Using IK word breakers, extending IK word banks, and stopping word banks

Using IK word breakers

Integrated ik word breaker https://mp.csdn.net/postedit/93602713

Entity class PosEntity

/** Omit getter and setter*/
class PosEntity{
		private Integer posId;
		private String posName;
		private String posAddress;
	}

In entity class, posName and posAddress are both used as Chinese fields, and IK word breaker is used.

Create index

@Test
	public void createIKIndex(){
		XContentBuilder contentBuilder = null;
		try {
			contentBuilder = XContentFactory.jsonBuilder()
					.startObject()
					.startObject(typeName)
					.startObject("properties")
					.startObject("posId").field("type","integer").endObject()
					.startObject("posName").field("type","text").field("analyzer","ik_max_word").endObject()
					.startObject("posAddress").field("type","text").field("analyzer","ik_max_word").endObject()
					.endObject()
					.endObject()
					.endObject();
		} catch (IOException e) {
			e.printStackTrace();
		}
		client.admin().indices().prepareCreate(ikIndexName).addMapping(typeName, contentBuilder).get();
	}

Import data

	@Test
	public void loadIKData(){
		PosEntity entity = new PosEntity(3, "Chongqing B21902321", "China is the most populous country in the world");
		PosEntity entity1 = new PosEntity(4, "Chongqing A21902321", "Today's your birthday, fat head");
		client.prepareIndex(ikIndexName, typeName, "3").setSource(JSONObject.toJSONString(entity), XContentType.JSON).get();
		client.prepareIndex(ikIndexName, typeName, "4").setSource(JSONObject.toJSONString(entity1), XContentType.JSON).get();
	}

There are license plate numbers and normal statements imported.

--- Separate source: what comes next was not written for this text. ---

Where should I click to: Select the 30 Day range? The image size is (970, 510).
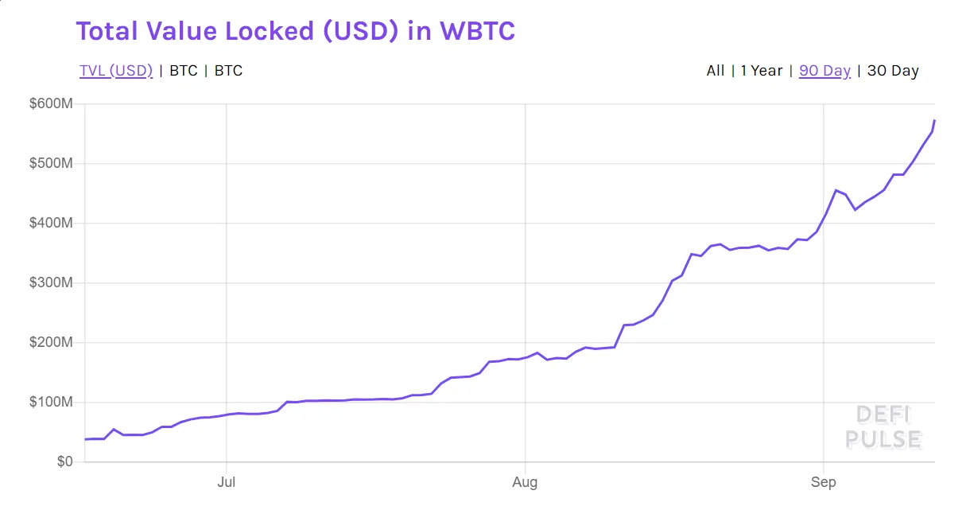[x=893, y=71]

The participle situation can be found in kibana.

	GET _analyze
	{"text":"Today is your birthday, fat man.","analyzer":"ik_max_word"}

See.

Search similar to previous

	@Test
	public void multiIK(){
		MultiMatchQueryBuilder queryBuilder = new MultiMatchQueryBuilder("It's yours", "posName", "posAddress");
		SearchRequestBuilder builder = client.prepareSearch(ikIndexName, typeName).setQuery(queryBuilder);
		execSearch(builder);
	}

	@Test
	public void ikStringQuery(){
		QueryStringQueryBuilder queryStringQueryBuilder = new QueryStringQueryBuilder("posAddress:It's yours");
		SearchRequestBuilder builder = client.prepareSearch(ikIndexName, typeName).setQuery(queryStringQueryBuilder);
		execSearch(builder);
	}

Expand ik Thesaurus

First use kibana to analyze the sentence "blue thin mushroom is delicious"

	GET _analyze
	{"text":"Thin blue mushroom is delicious","analyzer":"ik_max_word"}

The results are as follows

{
  "tokens": [
    {
      "token": "blue",
      "start_offset": 0,
      "end_offset": 1,
      "type": "CN_CHAR",
      "position": 0
    },
    {
      "token": "thin",
      "start_offset": 1,
      "end_offset": 2,
      "type": "CN_CHAR",
      "position": 1
    },
    {
      "token": "Mushrooms",
      "start_offset": 2,
      "end_offset": 4,
      "type": "CN_WORD",
      "position": 2
    },
    {
      "token": "very good",
      "start_offset": 4,
      "end_offset": 6,
      "type": "CN_WORD",
      "position": 3
    },
    {
      "token": "very",
      "start_offset": 4,
      "end_offset": 5,
      "type": "CN_CHAR",
      "position": 4
    },
    {
      "token": "Yummy",
      "start_offset": 5,
      "end_offset": 7,
      "type": "CN_WORD",
      "position": 5
    }
  ]
}

The blue thin mushroom is not recognized as a word, it is very recognized. Now let the blue thin mushroom be recognized as a whole, which is ignored as a stop word.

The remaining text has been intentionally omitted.